I wouldn't want to see the definition as 'jargon to obfuscate' removed, but feel free to prune it back, and expand on the literary usage. I understand technobabble to be a varient of psychobabble or eduspeak, but certainly other uses exist. Tom Harrison Talk 18:29, 21 April 2006 (UTC)[reply]

This is on the wrong subject

"Technobabble" refers primarily to Science Fiction as Phil says above. Certainly that should be the focus of this article. In fact, are there any sources at all to support the definition here that is given as primary? I have placed the {{sources}} and {{accuracy}} tags on this page until these issues are addressed. -- SCZenz 06:26, 23 June 2006 (UTC)[reply]

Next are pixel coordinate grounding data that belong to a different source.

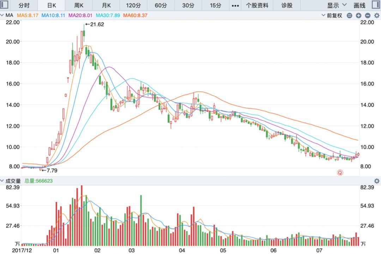The height and width of the screenshot is (254, 381).
Task: Open the 诊股 stock diagnosis
Action: 287,5
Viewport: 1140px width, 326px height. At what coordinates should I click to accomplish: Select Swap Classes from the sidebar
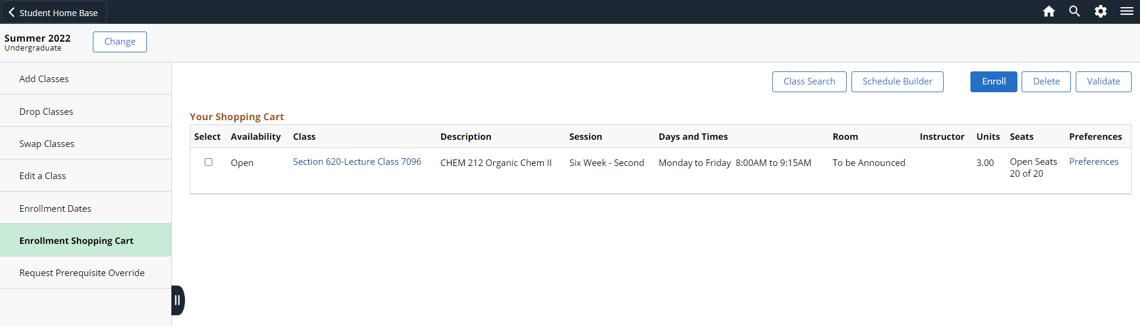pos(47,144)
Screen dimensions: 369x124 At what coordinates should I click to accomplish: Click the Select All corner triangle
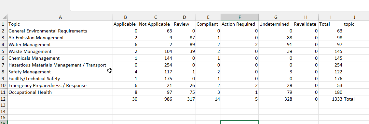[x=4, y=17]
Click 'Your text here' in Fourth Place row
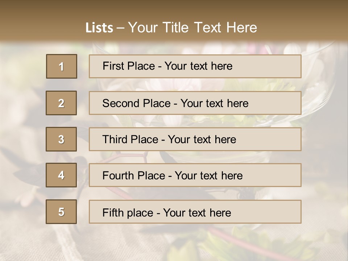348x261 pixels. tap(208, 176)
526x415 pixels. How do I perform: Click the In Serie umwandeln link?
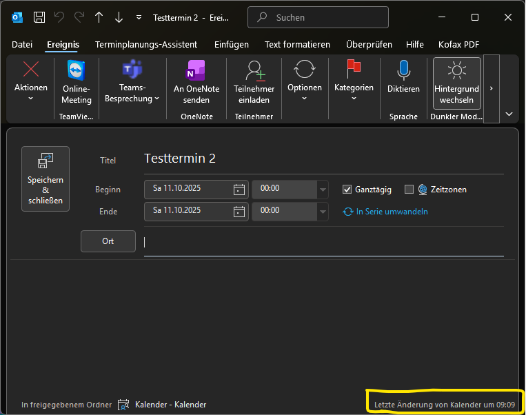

I don't know about the accuracy of this, but I've heard the term originated (or was at least used) in the production of star trek, when writers would indicate long strings of science-sounding nonsense by just indicating 'technobabble' in the script, and one of the producers would make up some appropriate lines. I'm sure a trek fan would know.

The term itself definitely comes from science fiction - its relation to professional or technical language comes from the fact that, to the uninitiated, such language makes little or no sense, and might as well be about dilithium crystals or some other such technobabble. Jqam 07:13, 10 August 2006 (UTC)[reply]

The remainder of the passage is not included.